File #: 22-02    Version:
Type: Resolution Status: Passed
File created: In control: Board of Health
On agenda: Final action: 1/20/2022
Enactment date: Enactment #: 22-02
Title: A RESOLUTION encouraging the Washington State Legislature to address racism as a public health crisis, including addressing gun violence, gender-based violence and the opioid crisis.
Attachments: 1. Resolution No. 22-02 - DOCUSIGN, 2. BOH22-03_Amend1_JKWSchoolViolence, 3. BOHTitleRes_Amend1_leg bar

Title

A RESOLUTION encouraging the Washington State Legislature to address racism as a public health crisis, including addressing gun violence, gender-based violence and the opioid crisis.

Body

                     WHEREAS, racism ingrained in our institutions, policies and practices have harmful impacts that unfairly disadvantage Black, Indigenous and People of Color ("BIPOC") and unfairly advantages people who identify as white, and

                     WHEREAS, decades of data collected by Public Health - Seattle & King County have demonstrated how BIPOC communities are affected by both acute impacts, such as gun violence, and chronic impacts such as higher rates of cardiovascular disease and diabetes, maternal and infant mortality, underweight babies and shorter lives overall, and

                     WHEREAS, on June 18, 2020, the King County Board of Health passed Resolution 20-08 declaring racism a public health crisis and committing to work to advance a public health approach in addressing institutional and systemic racism, and

                     WHEREAS, the public health system works to prevent illness and disease while supporting the work of community partners, and

                     WHEREAS, King County is taking a public health approach to tackling gun violence in our communities as youth gun violence is a fatal epidemic where Black, LatinX, and Indigenous young people in King County are disproportionately being exposed to gun violence, and

                     WHEREAS, impacts of gender-based violence are compounded by racial, gender, sexual orientation and other forms of oppression, and Black, Indigenous and other people of color, people living in poverty, LGBTQ2S+ people, elders, people with disabilities and other people targeted by oppression are affected by gender-based violence in significant and complex ways, including reduced access to appropriate supports, and

                     WHEREAS, fentanyl and other drug overdoses continue to grow exponentially year after year in King County with fentanyl representing approximately half of overdose deaths;

                     NOW, THEREFORE, BE IT RESOLVED by the Board of Health of King County:

                     The Board of Health calls on the Washington State Legislature to urgently address racism as a public health crisis by:

                     A.  Passing policies that provide education and incentives for safe storage of firearms;

                     B.  Supporting efforts to address gender-based violence; and

                     C.  Addressing the opioid epidemic.

(Saved data entries)

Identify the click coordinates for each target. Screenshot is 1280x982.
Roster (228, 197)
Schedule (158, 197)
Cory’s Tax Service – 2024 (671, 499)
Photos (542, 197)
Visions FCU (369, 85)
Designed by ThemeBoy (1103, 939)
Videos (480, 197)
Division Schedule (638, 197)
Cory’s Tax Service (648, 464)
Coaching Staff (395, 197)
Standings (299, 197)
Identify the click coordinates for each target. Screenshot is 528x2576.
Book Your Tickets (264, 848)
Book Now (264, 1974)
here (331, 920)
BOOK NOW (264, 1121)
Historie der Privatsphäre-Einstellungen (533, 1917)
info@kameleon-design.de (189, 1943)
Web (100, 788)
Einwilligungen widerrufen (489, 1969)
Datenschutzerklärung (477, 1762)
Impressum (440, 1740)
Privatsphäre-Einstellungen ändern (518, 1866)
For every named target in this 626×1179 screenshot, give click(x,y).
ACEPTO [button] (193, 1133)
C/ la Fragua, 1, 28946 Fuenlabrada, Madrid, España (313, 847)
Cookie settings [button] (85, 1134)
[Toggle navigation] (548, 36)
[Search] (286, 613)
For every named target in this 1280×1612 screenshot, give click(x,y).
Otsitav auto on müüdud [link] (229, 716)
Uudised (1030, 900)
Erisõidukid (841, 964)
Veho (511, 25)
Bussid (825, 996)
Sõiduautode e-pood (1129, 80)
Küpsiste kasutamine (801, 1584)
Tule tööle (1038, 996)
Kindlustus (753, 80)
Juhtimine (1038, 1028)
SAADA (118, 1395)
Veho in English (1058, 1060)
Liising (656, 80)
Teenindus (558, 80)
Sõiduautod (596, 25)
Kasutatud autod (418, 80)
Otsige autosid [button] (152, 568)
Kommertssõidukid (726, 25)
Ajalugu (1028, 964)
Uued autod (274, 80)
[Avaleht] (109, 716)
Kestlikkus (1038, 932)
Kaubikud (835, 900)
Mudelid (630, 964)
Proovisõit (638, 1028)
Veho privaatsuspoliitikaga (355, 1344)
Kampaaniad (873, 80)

▶ [Requirement 1]: Copy the part of the resolution from "NOW, THEREFORE, BE" to "the opioid epidemic.".
▶ [Requirement 2]: Translate this sentence from the resolution into Spanish: "NOW, THEREFORE, BE IT RESOLVED by the Board of Health of King County:"
▶ [Requirement 3]: According to the resolution, on what date did the King County Board of Health pass Resolution 20-08?

▶ [Response area 1]:
NOW, THEREFORE, BE IT RESOLVED by the Board of Health of King County:

                     The Board of Health calls on the Washington State Legislature to urgently address racism as a public health crisis by:

                     A.  Passing policies that provide education and incentives for safe storage of firearms;

                     B.  Supporting efforts to address gender-based violence; and

                     C.  Addressing the opioid epidemic.

▶ [Response area 2]: POR LO TANTO, QUEDA RESUELTO por la Junta de Salud del Condado de King:

▶ [Response area 3]: June 18, 2020.